When you think of the word hazing, the first thing to come to mind is Greek organizations. We have seen a flurry of news stories all around the nation of hazing allegations or deaths involved with hazing. What happens when we change the scope to intercollegiate athletics? Would you believe me if I said that hazing in college sports is just as present?

According to the National Collegiate Athletic Association, or the NCAA, hazing is the active or passive participation in such acts and occurs regardless of the willingness to participate in the activities. Such activities include acts that are humiliating, intimidating or demeaning, or endangers the health and safety of a person. According to St. John’s Law Review, athletic hazing in the past was as simple as carrying an older athlete’s equipment. In the 1999-2000 school year, the incoming athletes of the University of Vermont’s hockey team reportedly laid down on the floor of a basement while veteran players spit on them and had a pie-eating contest in which the pies were, “a seafood quiche doctored with ketchup and barbecue sauce”. In this case, the institution was at fault and paid a total of 80,000 dollars to the student, Corey LaTulippe, who filed the lawsuit. If anti-hazing policies are to go into effect, we cannot overlook intercollegiate athletics.

We cannot assume that these things are contained to college campuses. Athletic hazing starts as early as high school. According to the National Federation of State High School Associations, hazing is not a new trend; however, it is increasing in public schools. In the case of Doe v. Maine Township High School District 207, four students at Maine West High school, located in Des Plaines, Illinois, were victims of physical and sexual assault from both the soccer and baseball teams. These were hazing rituals in which coaches ordered older players to assault the varsity recruits and witnessed on the sidelines. After being hit with a lawsuit and going to court, the court dropped the charges against the defendants, the students faced disciplinary actions by the school, and the firing of the coaches followed. This lead to an anti-hazing policy and training policies for staff and students to respect at the school district.

Recorded data:
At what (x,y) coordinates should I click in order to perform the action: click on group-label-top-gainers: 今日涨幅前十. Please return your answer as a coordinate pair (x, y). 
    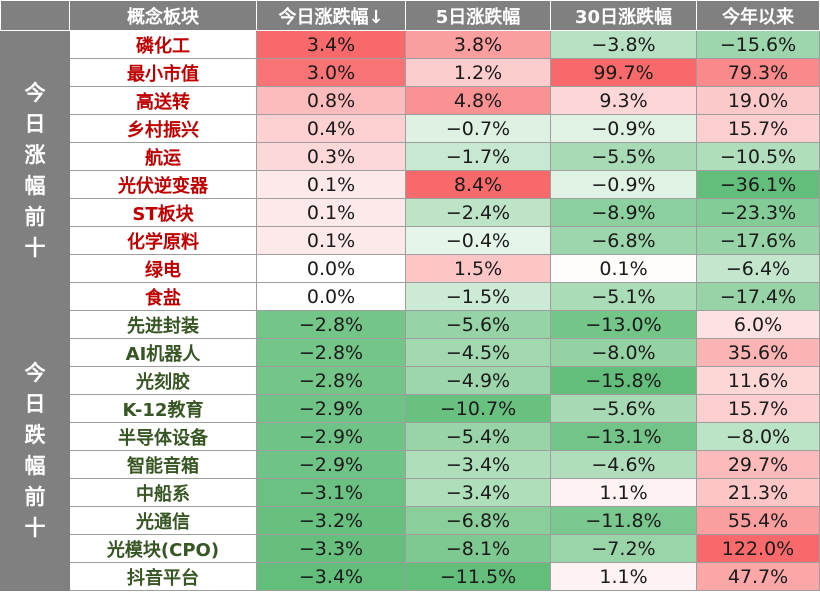
    Looking at the image, I should click on (35, 170).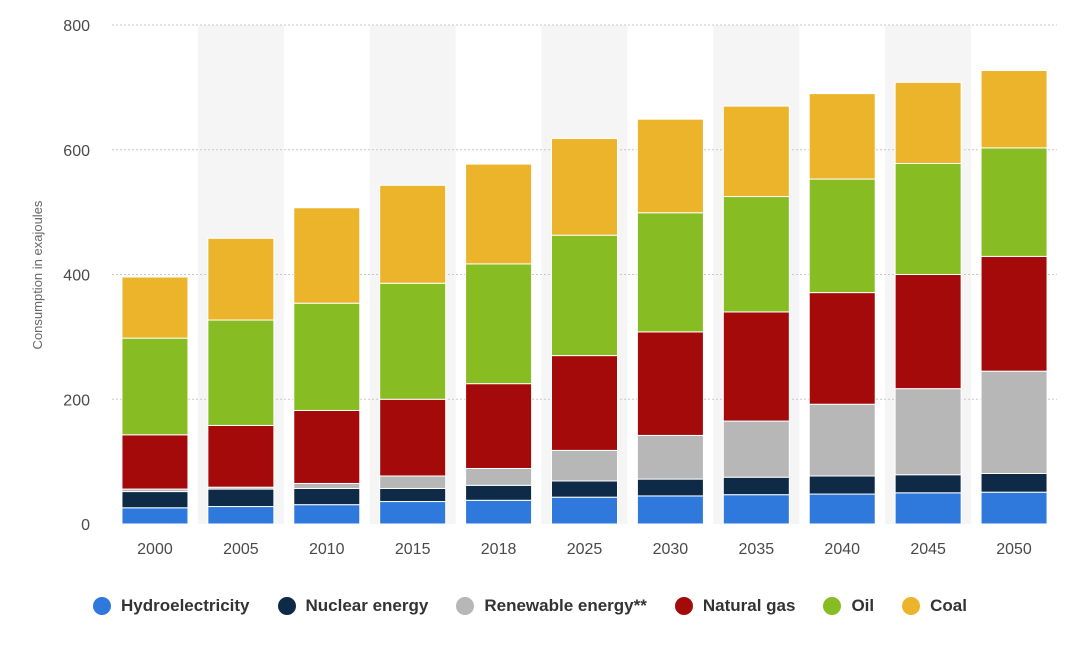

Assignment:
According to the hazing passage, how much did the institution pay the student who sued over the University of Vermont hockey team hazing? Rely only on the hazing passage, not on the lines.

Exercise result:
A total of 80,000 dollars.